Essa definição jurídica sobre nômades digitais não inclui viajantes que prestam serviço para empregadores brasileiros. No entanto, do ponto de vista sociológico, pessoas que não se fixam em nenhum território, viajam dentro do país e para o estrangeiro se enquadram como nômades digitais. Ao ganhar escala, ela vem fomentando o surgimento de uma série de plataformas para atender as demandas deste público, o que inclui divulgação de vagas de voluntariado por hospedagem e comida.
Segundo Zanatta, especialmente em países europeus, é comum viajantes realizarem atividades voluntárias de imersão cultural. “Quando fiz mestrado, na Itália, um colega capinou mato em uma fazenda. “A diferença é que essas plataformas estão ganhando escala e fazendo isso com tipo de forma muito mais tangível e visível, pela própria web”, avalia.
Em sua forma de apresentação, prossegue o pesquisador, as empresas “usam uma tese de imunidade, quase como se fosse um marketplace, dizendo: ‘eu não tenho ingerência. Eu sou só a plataforma de conexão de informação’”.
No entanto, segundo Zanatta, “atualmente, o Supremo Tribunal Federal reviu a aplicabilidade do artigo 19 do Marco Civil da Internet (Lei 12.965/2014).
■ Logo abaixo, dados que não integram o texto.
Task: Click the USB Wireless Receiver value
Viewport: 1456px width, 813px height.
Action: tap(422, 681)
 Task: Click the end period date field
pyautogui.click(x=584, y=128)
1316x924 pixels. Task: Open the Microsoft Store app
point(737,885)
O novo regime jurídico de responsabilidade dos intermediários prevê novas hipóteses de responsabilização por danos causados por terceiros”, explica o pesquisador.
Isso significa, esmiúça Zanatta que, “em casos de gravidade notória, como no caso de um Hostel que tenha uma situação de trabalho fraudado ou mesmo uma situação análoga à escravidão, pode-se atribuir responsabilidade da plataforma pela negligência e pelos danos causados. Isso, no entanto, exigiria uma decisão judicial e um caso concreto com provas de dano e gravidade severa”, conclui.
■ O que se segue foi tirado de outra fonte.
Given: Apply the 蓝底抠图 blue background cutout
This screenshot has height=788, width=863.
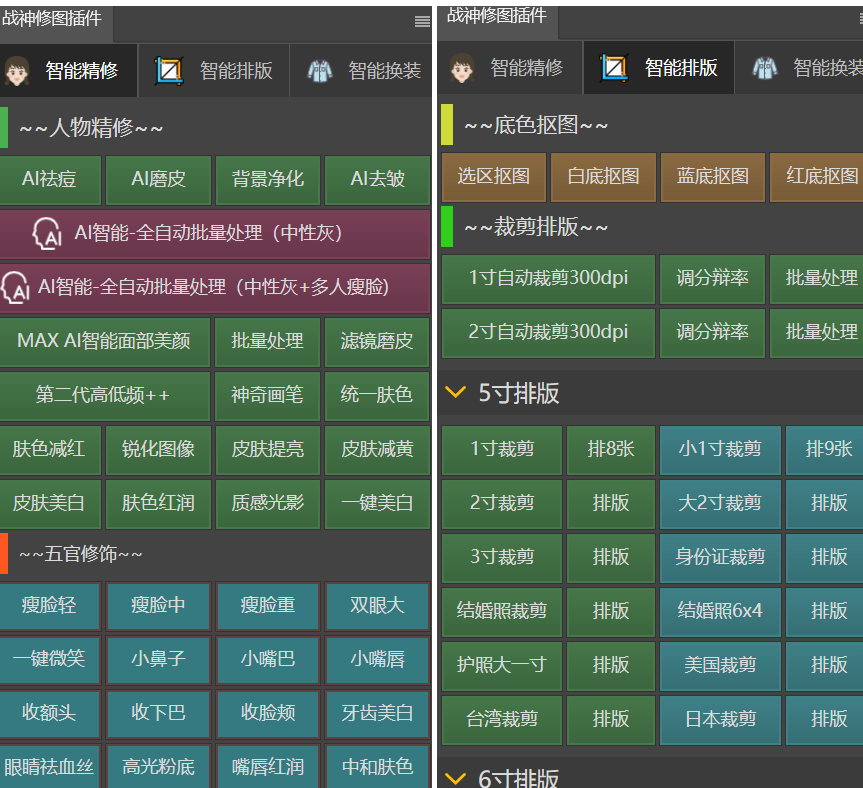Looking at the screenshot, I should (712, 176).
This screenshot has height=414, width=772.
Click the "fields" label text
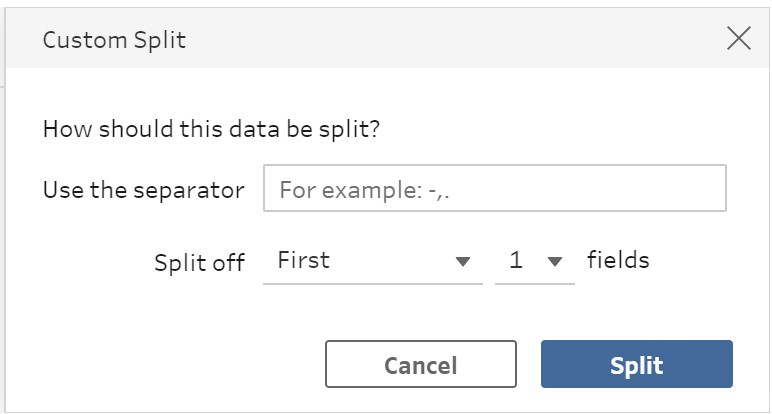(618, 261)
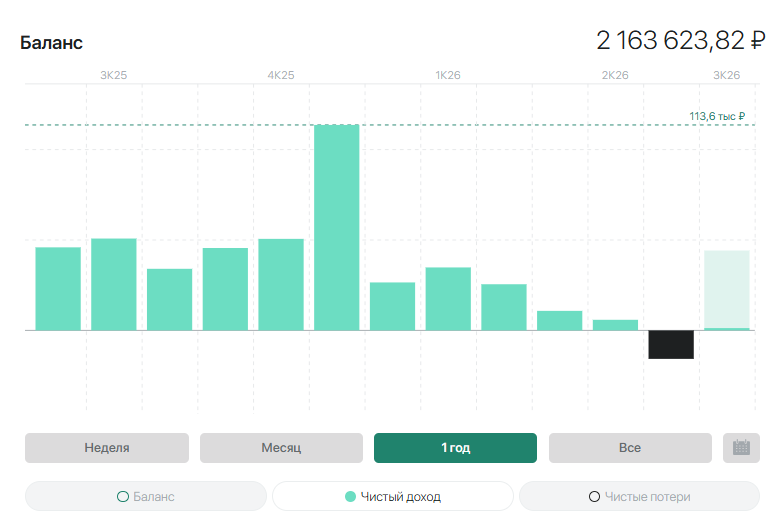Toggle the Чистый доход series

(393, 496)
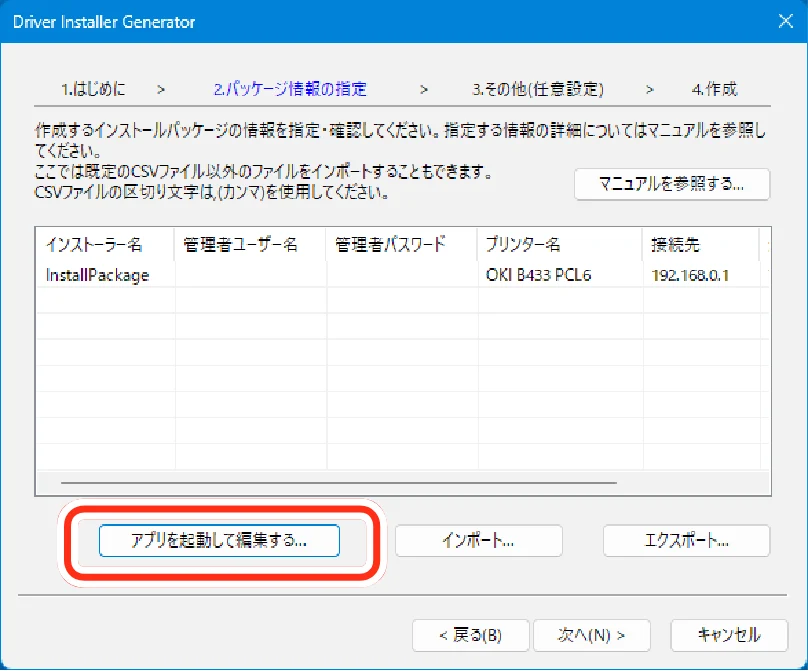Select step 2.パッケージ情報の指定
This screenshot has width=808, height=671.
[x=290, y=89]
A nossa reportagem fez contato por e-mail com o CEO da WorldPackers, perguntando se a plataforma realiza algum tipo de contrato, acordo de checagem das informações prestadas nas vagas informadas pelos anfitriões que são publicadas na plataforma? Também questionamos se a ferramenta presta algum tipo de orientação aos voluntários sobre cuidados com eventuais assédios, abusos e explorações do trabalho e se eles têm ciência de vagas que não envolvem troca de experiências, mas sim, produtividade e se possuem mecanismos para auxiliar os voluntários quanto à segurança em relação ao voluntariado.
Por meio de nota, o CEO informou que “todos os anfitriões passam por um processo de aprovação antes de serem publicados na plataforma, e a qualidade das experiências é monitorada continuamente por meio de avaliações dos viajantes, verificações internas e canais diretos de feedback”. De acordo com ele, essas ferramentas permitem “identificar possíveis inconsistências e agir quando necessário, seja orientando melhorias, suspendendo temporariamente ou, em casos mais graves, desativando permanentemente o anfitrião da plataforma”, detalha.
Ainda segundo a nota, a Worldpackers recomenda que “os viajantes analisem com atenção as descrições das vagas, avaliações de outros usuários e que se comuniquem diretamente com os anfitriões antes de confirmar a participação”, diz outro texto. Por fim, a nota informa que são disponibilizados “canais de suporte para reportar qualquer situação durante a experiência” e diz “reconhecer que, como em qualquer plataforma global baseada em comunidade, podem ocorrer casos pontuais” e conclui, afirmando que “nessas situações, utilizamos nosso sistema de avaliações e suporte para investigar, agir e aprimorar continuamente o ecossistema”.
*As fontes pediram para manter os seus nomes sob sigilo por medo de que a exposição possa gerar algum tipo de retaliação.